I am going to dig a little bit deeper here to see why we're getting negative values at all.  In accessibility/media-element.html (just as an example, there are other that do this too) the payload value at one point is -7, which is 0xFFFFFFFFFFFFFFF9 when converted to unsigned.  Obviously this is going to   Currently, things seem to be working well, so throwing out the top 15 bits seems to be the intended behavior (although I agree that it seems weird)

And as for the union bit, the previous version of the class was built as a conversion class (essentially a bitwise_cast) converting an unsigned char vector into a signed char vector.  I need to ask around because you're right, using unions to preform bitwise_casts is undefined in the standard (although defined in all relevant implementations) but we use this technique often in WebKit (actually, take a look at our implementation of bitwise_cast, it actually uses a union to preform the cast).
Comment 11 JF Bastien 2016-09-15 11:45:30 PDT
(In reply to comment #10)
> (In reply to comment #9)
> > 
> > ...
> >
> 
> I am going to dig a little bit deeper here to see why we're getting negative
> values at all.  In accessibility/media-element.html (just as an example,
> there are other that do this too) the payload value at one point is -7,
> which is 0xFFFFFFFFFFFFFFF9 when converted to unsigned.  Obviously this is
> going to   Currently, things seem to be working well, so throwing out the
> top 15 bits seems to be the intended behavior (although I agree that it
> seems weird)

OK cool, ty. That could be done separately IMO: it may be intended, and the assert won't fire.

> And as for the union bit, the previous version of the class was built as a
> conversion class (essentially a bitwise_cast) converting an unsigned char
> vector into a signed char vector.  I need to ask around because you're
> right, using unions to preform bitwise_casts is undefined in the standard
> (although defined in all relevant implementations) but we use this technique
> often in WebKit (actually, take a look at our implementation of
> bitwise_cast, it actually uses a union to preform the cast).

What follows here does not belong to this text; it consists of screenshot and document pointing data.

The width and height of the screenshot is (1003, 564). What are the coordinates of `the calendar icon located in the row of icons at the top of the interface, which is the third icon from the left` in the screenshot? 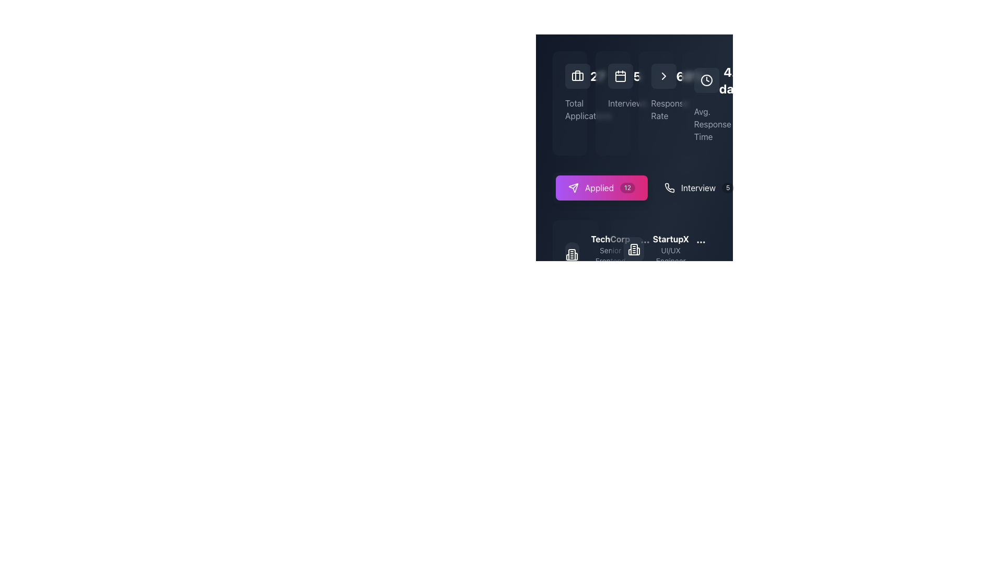 It's located at (621, 76). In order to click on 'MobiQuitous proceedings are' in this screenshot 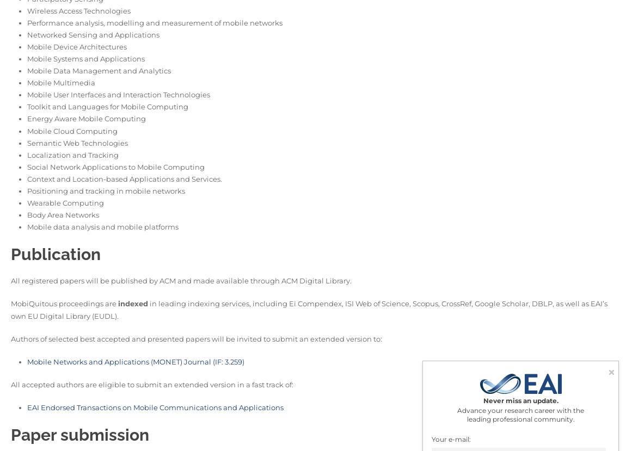, I will do `click(64, 303)`.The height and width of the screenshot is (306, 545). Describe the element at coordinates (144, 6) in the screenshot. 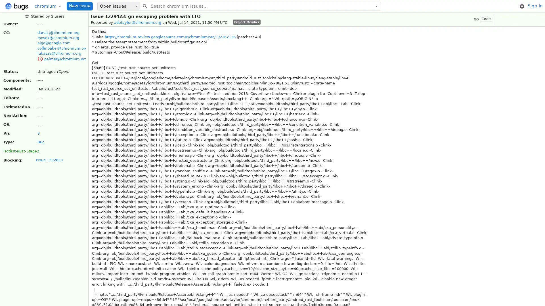

I see `search` at that location.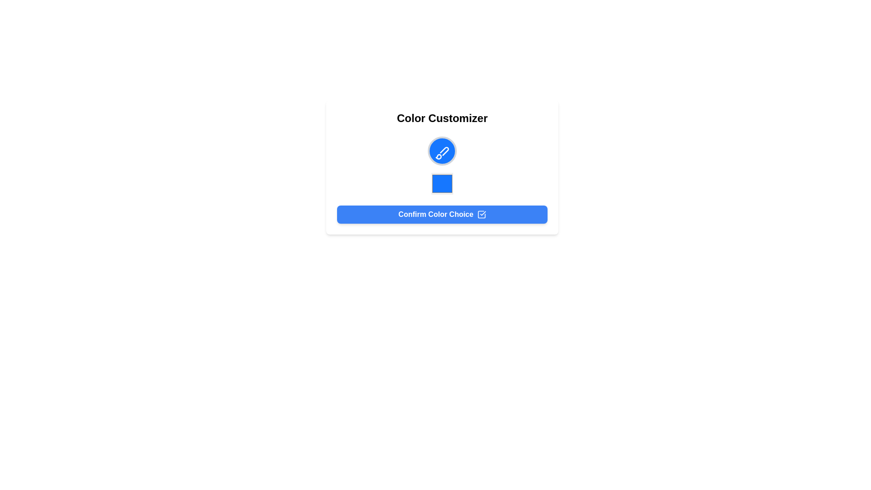 The width and height of the screenshot is (871, 490). Describe the element at coordinates (442, 152) in the screenshot. I see `the paintbrush icon located at the center of the 'Color Customizer' modal, which is distinguished by a white outline against a vibrant blue circular background` at that location.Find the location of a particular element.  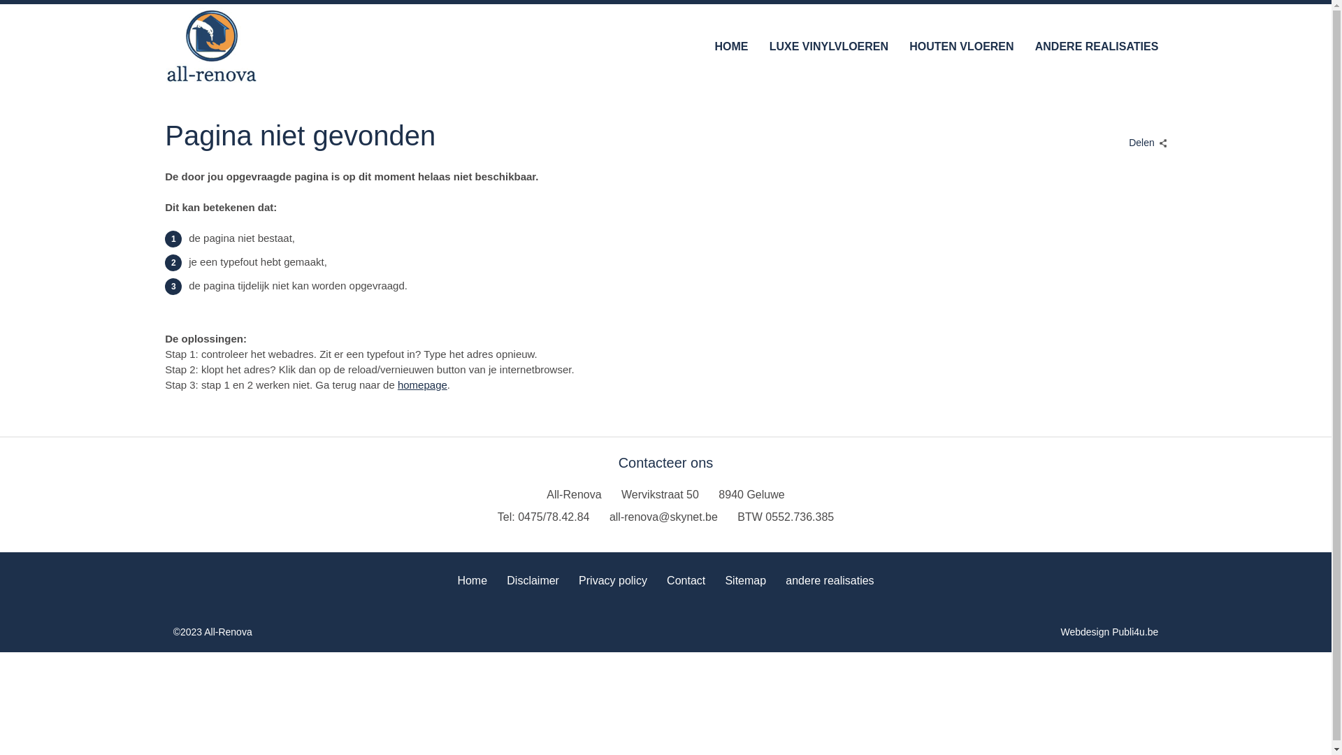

It doesn't anymore, I fixed it ;-)
Comment 12 Jonathan Bedard 2016-09-15 13:33:43 PDT
Created attachment 288990 [details]
Patch
Comment 13 Jonathan Bedard 2016-09-15 13:35:30 PDT
This patch fixes the union issues, although it still leaves out the ASSERT because that (currently) will cause test failures.

I will continue investigating to figure out if the negative integer is expected behavior in the first place, and if it is not, I will put in the ASSERT.
Comment 14 JF Bastien 2016-09-19 22:49:59 PDT
Comment on attachment 288990 [details]
Patch

View in context: https://bugs.webkit.org/attachment.cgi?id=288990&action=review

I think some of the diff is missing?

> Source/WTF/wtf/text/Base64.h:80
> +        m_vector.u->clear();

The non-return cases are wrong (below as well).
Comment 15 Jonathan Bedard 2016-09-20 09:00:54 PDT
Created attachment 289355 [details]
Patch
Comment 16 JF Bastien 2016-09-20 09:12:28 PDT
lgtm. I don't have review access, so you'll need someone else to r+.
Comment 17 Keith Miller 2016-09-20 09:29:42 PDT
Comment on attachment 289355 [details]
Patch

r=me.
Comment 18 WebKit Commit Bot 2016-09-20 10:16:13 PDT
Comment on attachment 289355 [details]
Patch

Clearing flags on attachment: 289355

Committed r206151: <http://trac.webkit.org/changeset/206151>
Comment 19 WebKit Commit Bot 2016-09-20 10:16:19 PDT
All reviewed patches have been landed.  Closing bug.